Ryan Malone isn’t ashamed or afraid to admit it – the boxing and kickboxing lessons he took after becoming a professional hockey player were as much about adding strength and agility to his game as they were a plan to just survive in the National Hockey League.
“The first couple of fights I was in, I remember having my head down a lot and getting fists in my face,” the first-year Tampa Bay left winger said. “It wasn’t a lot of fun. You don’t feel the punches right away because your adrenaline is pumping, but you definitely feel them the next day.”
Once a staple of hockey, to the point that they’d sometimes occur even before the first puck was dropped, fighting, like the game itself, has evolved. At one point, opponents of the game labeled hockey as “barbaric” and Sports Illustrated’s Nov. 17, 1975 cover showed a pair of players in a skirmish with the title “A Violent Sport Turns Vicious.”
However, rule changes designed to promote scoring and limit a goaltender’s place outside the crease were added to draw fans and quicken the game’s pace. Likewise, the NHL has attempted to somewhat remove itself from being a once almost pugilistic game dominated by physicality and highlighted by such groups as Philadelphia’s “Broad Street Bullies” into a sport viewable by the entire family.
And while fighting still occurs on a nightly basis, such as the three the Lightning found themselves in during their last home game against Buffalo, gone is the days of “goons” and “enforcers” whose main role was to intimidate the opposition and protect star teammates. It’s a game that’s often vastly different from the one Lightning Interim Head Coach Rick Tocchet knew as a player and which Malone remembers watching as a child.
“Back then, new guys were targeted and players were held accountable for their actions,” Malone said. Fighting “is definitely the biggest change to the game now, especially with the instigator penalty. Now you have a choice to fight or not.”
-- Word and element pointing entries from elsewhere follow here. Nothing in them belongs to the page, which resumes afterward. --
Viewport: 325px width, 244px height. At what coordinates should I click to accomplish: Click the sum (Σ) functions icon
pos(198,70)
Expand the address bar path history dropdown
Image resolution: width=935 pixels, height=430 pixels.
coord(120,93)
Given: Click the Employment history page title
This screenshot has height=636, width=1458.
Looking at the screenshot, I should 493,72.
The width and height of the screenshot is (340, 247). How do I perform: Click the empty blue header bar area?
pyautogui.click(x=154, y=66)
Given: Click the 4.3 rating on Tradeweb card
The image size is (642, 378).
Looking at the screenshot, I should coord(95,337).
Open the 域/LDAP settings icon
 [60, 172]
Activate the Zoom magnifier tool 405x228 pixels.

Tampa Bay may be one of the game’s best examples of this move from brawn to brain. For years, the Lightning were successful playing up-tempo hockey dependent on smaller, quicker offensive players who could move the puck around slower, bigger defenders. It may have been Tampa Bay’s success, including a Stanley Cup championship during the 2003-04 season, which proved to opponents that bigger isn’t always better.
“With the salary cap now, you can’t just have a fighter on your team,” Tocchet said. “A guy’s got to be able to play a little. He’s got to be able to shoot and play defense. “Fighting is still part of the game, but I think the days of two tough guys starting a fight at the beginning of the game are over.”
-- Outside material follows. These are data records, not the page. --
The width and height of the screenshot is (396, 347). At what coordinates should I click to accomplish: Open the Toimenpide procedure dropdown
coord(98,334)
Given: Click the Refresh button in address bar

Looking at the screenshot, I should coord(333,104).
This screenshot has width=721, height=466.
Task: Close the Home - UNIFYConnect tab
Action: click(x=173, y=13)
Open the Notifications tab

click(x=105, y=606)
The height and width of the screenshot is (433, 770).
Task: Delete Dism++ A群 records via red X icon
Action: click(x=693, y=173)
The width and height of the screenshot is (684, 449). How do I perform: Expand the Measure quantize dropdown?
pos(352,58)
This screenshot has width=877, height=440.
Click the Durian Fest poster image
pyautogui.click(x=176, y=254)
In the past, fights were usually dominated by a dropping of gloves, a grabbing of the opponent’s sweater, an attempt to dislodge his helmet and finally pulling the sweater over the opponent’s head in an effort to gain an indisputable edge. While much of that remains the same in today’s game, what may come as a surprise to fans is how these one-on-one battles often begin.
“A guy usually just asks you. He’ll say, ‘Let’s go,’ ” Malone said. “It’s kind of funny, because it’s almost polite.”
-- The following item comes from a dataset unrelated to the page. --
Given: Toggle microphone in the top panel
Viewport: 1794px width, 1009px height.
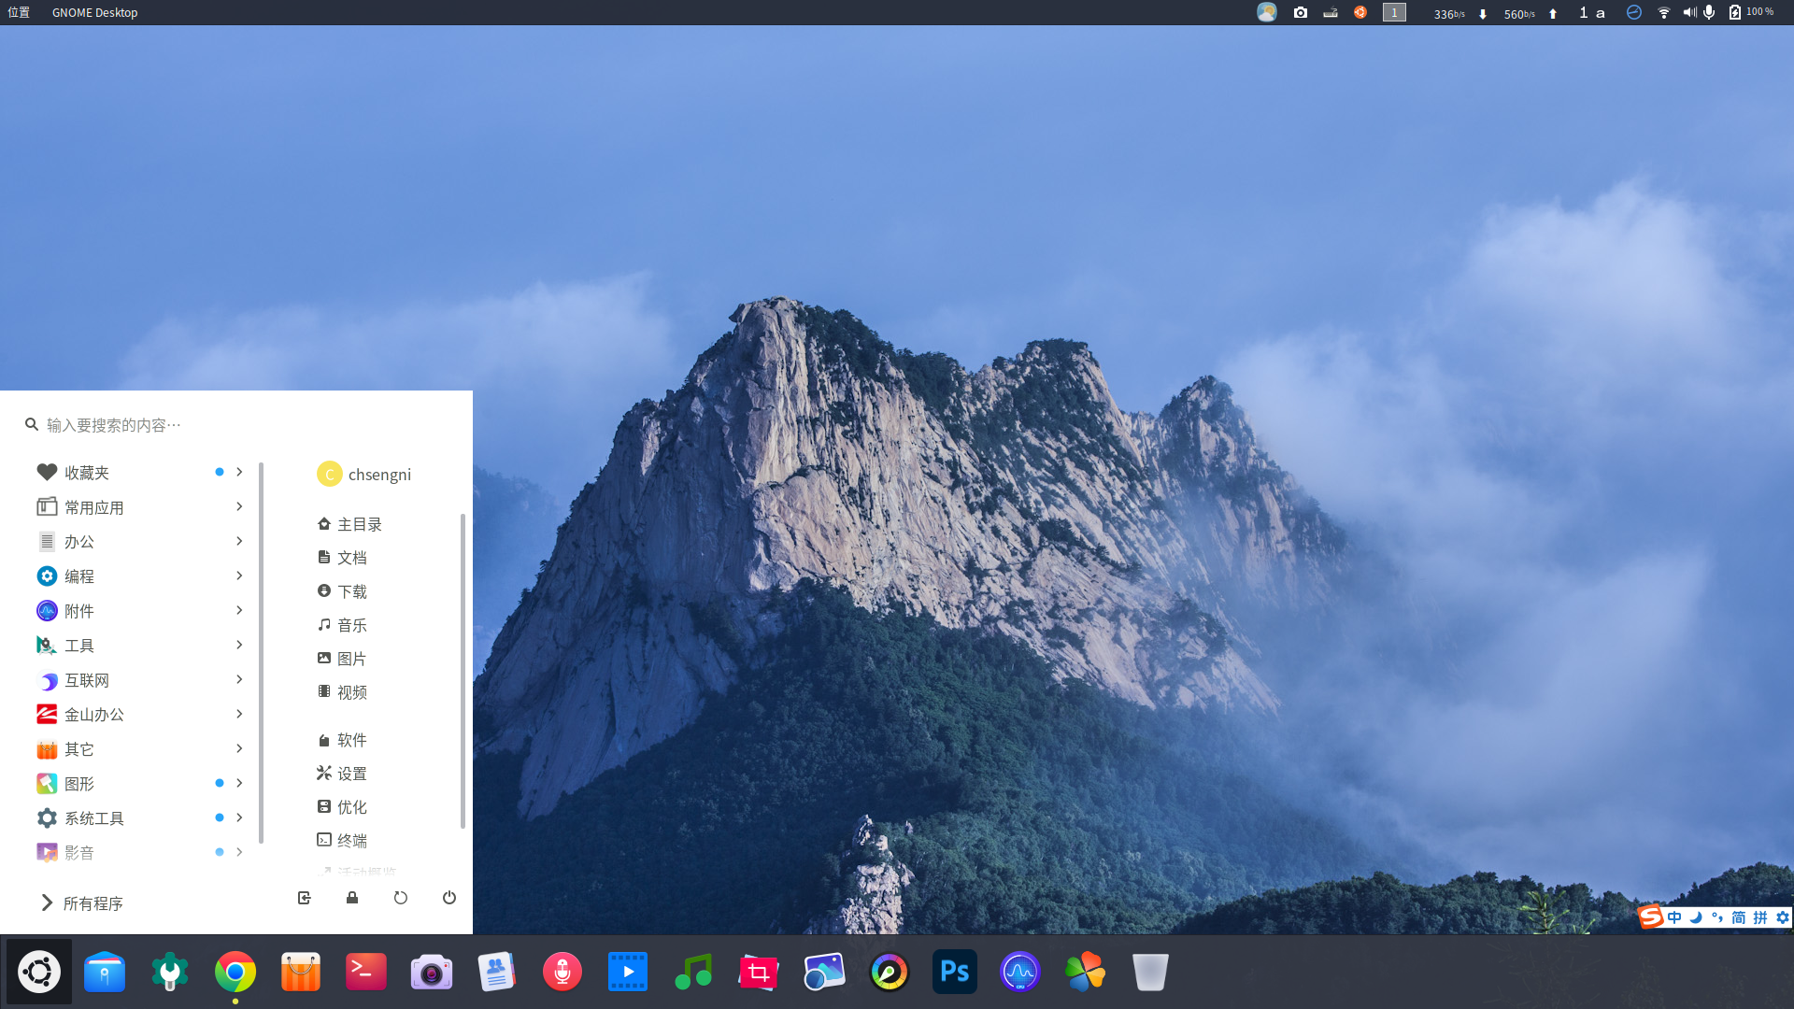Looking at the screenshot, I should click(1709, 12).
Singling out Malone, who at 6-foot-4, 224 pounds is one of the Lightning’s largest players, is risky enough for any opponent. Trading punches with Evgeny Artyukhin, considered one of Tampa Bay’s most intimidating players, is completely different. And while he says helping to remedy the team’s recent offensive slump is priority one, creating a physical advantage is always in the back of the 6-4, 254-pound right winger’s mind.
“If I’ve got to send a message, I’d definitely do it, because I think the team looks for me to stand up for us,” Artyukhin said. “If I do have to fight, I try not to think too much about anything. I just hit him with as many punches as possible.”